The provocative question posed--albeit from the "free-market" perspective--by a piece in the Seattle-based "Stranger."

Nonprofit America is serious business: There are currently over 1.3 million nonprofit corporations in America, employing 11 million people with 5.7 million more working as volunteers. One in 10 working Americans works for a nonprofit. Nonprofits account for roughly 10 percent of the GNP, with over 100 universities and colleges offering nonprofit-management degrees and certificates—University of Washington, Seattle University, and Seattle Central Community College to name a few locally.

However, the size of the nonprofit sector is no indication of its health. In fact, nonprofits are in trouble. The federal government is talking about how the system is broken; international funding agencies are talking about how it's broken. Nonprofit journals and the nonprofits themselves are talking about how it's broken.

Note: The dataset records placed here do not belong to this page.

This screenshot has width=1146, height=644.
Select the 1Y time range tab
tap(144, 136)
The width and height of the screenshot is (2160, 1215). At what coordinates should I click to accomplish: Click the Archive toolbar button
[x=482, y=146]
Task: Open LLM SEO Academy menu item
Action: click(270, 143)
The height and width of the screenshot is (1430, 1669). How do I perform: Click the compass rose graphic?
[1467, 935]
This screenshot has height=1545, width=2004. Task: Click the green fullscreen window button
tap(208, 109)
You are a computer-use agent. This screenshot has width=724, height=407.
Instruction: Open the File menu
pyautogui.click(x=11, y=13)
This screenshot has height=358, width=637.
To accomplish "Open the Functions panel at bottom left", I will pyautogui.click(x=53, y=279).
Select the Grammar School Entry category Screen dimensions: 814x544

And because it's broken, but it's continuing to run like it isn't, the teeth are grinding off the gears and flying everywhere.

This is important because the nonprofit structure is the structure we've got for doing the type of work they do—nonprofits clothe the naked and feed the hungry, they heal the sick and protect the planet, they drive contemporary culture and preserve the past. Trouble for nonprofits directly equals trouble for the constituencies they serve. And if you believe that there should be organizations in the world doing this work and driven to do it by mission, not margin, then yes, this is important.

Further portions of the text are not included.